On Bad Advice
I went to a party this weekend and was seated next to a very unhappy woman and a relatively happy man. The woman had a great deal of relationship advice for the man. I have been happily married for over two decades, and I am confident in saying that her advice was bad. Finally, she revealed that she was in the middle of a divorce.
Never take relationship advice from people who are not successful in their relationships.
For some reason, people who have recently exited failed relationships, who have never experienced successful relationships, or who are suffering through miserable relationships often offer a great deal of relationship advice for others. Don't take it.
The first time I was pregnant, many people recommended a particular parenting book to me. I looked up the author, and the author was estranged from all of his children. No one needed parenting advice from this person.
Some will argue that people who have failed in relationships are the perfect people to seek advice from because they are the people who know what can go wrong. This, however, is incorrect. Such people often have very little insight into what went wrong. Had they greater insight, they might have been able to correct course. Also, people often feel ashamed of their own contributions to a relationship's failure, and some people deal with this by coming up with stories to tell themselves about why they aren't really to blame. They then share these stories with others.

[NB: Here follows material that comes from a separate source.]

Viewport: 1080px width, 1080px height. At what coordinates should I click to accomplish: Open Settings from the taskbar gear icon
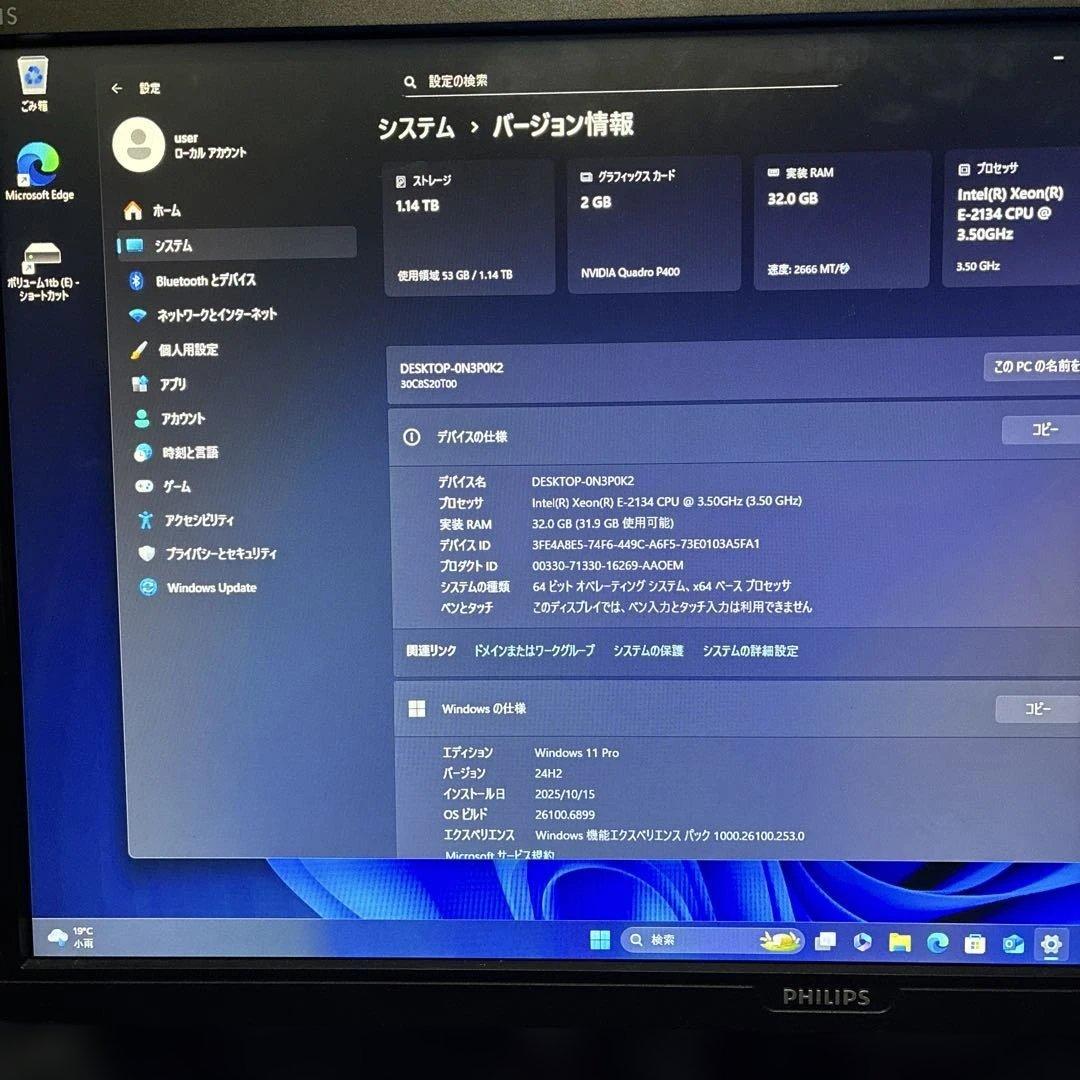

A perfect example of having little insight into a relationship's failure was a recent, popular article in which the author claimed that his divorce was his fault because he failed to do small chores. Anyone who has been in a successful marriage for any significant length of time knows that marriages don't end because someone forgets pick up his socks or load the dishwasher. That's not how marriage works. This author asserted that his wife saw these small failures as blatant expressions of disrespect and contempt. People who are successful in their relationships know that it is folly to attach great significance to tiny things where significance doesn't exist; this is neurotic behavior.

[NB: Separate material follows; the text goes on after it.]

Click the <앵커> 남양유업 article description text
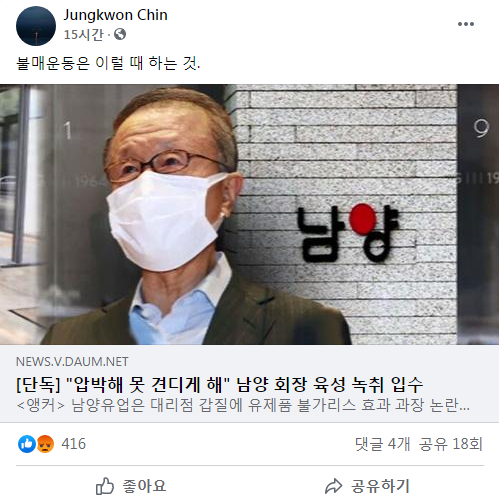 coord(243,405)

This author had taken the wrong lesson away from his failed marriage. The problem was not that he sometimes forgot to do small chores. The problem might have been that he didn't make his wife feel valued and loved in other ways. It might have been that they had some irrational thought patterns going on in their marriage that they needed to work through. The problem might have been something completely obvious but left out of or obfuscated by the article. But many people shared his version of what went wrong through links on social media. Notably, most of these people seemed to have also not been successfully married.
Get advice from people who have proven that they know how to do the thing you want advice about it. Do not expect good advice from people who have only failed at it.